Please repeat the listing exactly, with every line intact.

◆ ◆ ◆

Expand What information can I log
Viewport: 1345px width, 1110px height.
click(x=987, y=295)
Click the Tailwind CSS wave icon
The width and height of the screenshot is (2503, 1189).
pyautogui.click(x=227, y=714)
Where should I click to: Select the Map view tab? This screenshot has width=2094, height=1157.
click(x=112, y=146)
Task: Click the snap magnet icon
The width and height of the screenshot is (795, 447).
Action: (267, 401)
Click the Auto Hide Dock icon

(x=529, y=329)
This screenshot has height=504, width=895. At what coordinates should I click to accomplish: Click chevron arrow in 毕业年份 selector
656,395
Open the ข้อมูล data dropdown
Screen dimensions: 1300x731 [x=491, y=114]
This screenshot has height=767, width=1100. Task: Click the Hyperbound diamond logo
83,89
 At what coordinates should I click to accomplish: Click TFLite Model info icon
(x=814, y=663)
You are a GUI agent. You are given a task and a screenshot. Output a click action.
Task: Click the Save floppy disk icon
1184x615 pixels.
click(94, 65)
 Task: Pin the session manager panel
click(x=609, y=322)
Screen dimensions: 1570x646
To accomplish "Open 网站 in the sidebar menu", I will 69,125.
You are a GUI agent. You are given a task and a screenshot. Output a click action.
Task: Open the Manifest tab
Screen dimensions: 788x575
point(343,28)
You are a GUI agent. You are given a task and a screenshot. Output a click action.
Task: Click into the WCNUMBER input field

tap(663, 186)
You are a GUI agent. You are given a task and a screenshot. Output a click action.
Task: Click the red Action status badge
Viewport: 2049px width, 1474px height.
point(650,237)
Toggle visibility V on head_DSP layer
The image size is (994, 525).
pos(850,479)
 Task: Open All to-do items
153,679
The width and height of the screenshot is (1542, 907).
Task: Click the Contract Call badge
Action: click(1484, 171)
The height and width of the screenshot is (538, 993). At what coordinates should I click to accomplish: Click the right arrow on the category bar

◆ ◆ ◆

Answer to this exercise ::
Expand What information can I log
Viewport: 1345px width, 1110px height.
click(x=987, y=295)
Click the Tailwind CSS wave icon
The width and height of the screenshot is (2503, 1189).
pyautogui.click(x=227, y=714)
Where should I click to: Select the Map view tab? This screenshot has width=2094, height=1157.
click(x=112, y=146)
Task: Click the snap magnet icon
The width and height of the screenshot is (795, 447).
Action: (267, 401)
Click the Auto Hide Dock icon

(x=529, y=329)
This screenshot has height=504, width=895. At what coordinates should I click to accomplish: Click chevron arrow in 毕业年份 selector
656,395
Open the ข้อมูล data dropdown
Screen dimensions: 1300x731 [x=491, y=114]
This screenshot has height=767, width=1100. Task: Click the Hyperbound diamond logo
83,89
 At what coordinates should I click to accomplish: Click TFLite Model info icon
(x=814, y=663)
You are a GUI agent. You are given a task and a screenshot. Output a click action.
Task: Click the Save floppy disk icon
1184x615 pixels.
click(94, 65)
 Task: Pin the session manager panel
click(x=609, y=322)
Screen dimensions: 1570x646
To accomplish "Open 网站 in the sidebar menu", I will 69,125.
You are a GUI agent. You are given a task and a screenshot. Output a click action.
Task: Open the Manifest tab
Screen dimensions: 788x575
point(343,28)
You are a GUI agent. You are given a task and a screenshot. Output a click action.
Task: Click into the WCNUMBER input field

tap(663, 186)
You are a GUI agent. You are given a task and a screenshot. Output a click action.
Task: Click the red Action status badge
Viewport: 2049px width, 1474px height.
point(650,237)
Toggle visibility V on head_DSP layer
The image size is (994, 525).
pos(850,479)
 Task: Open All to-do items
153,679
The width and height of the screenshot is (1542, 907).
Task: Click the Contract Call badge
Action: click(1484, 171)
The height and width of the screenshot is (538, 993). At what coordinates should I click to accomplish: Click the right arrow on the category bar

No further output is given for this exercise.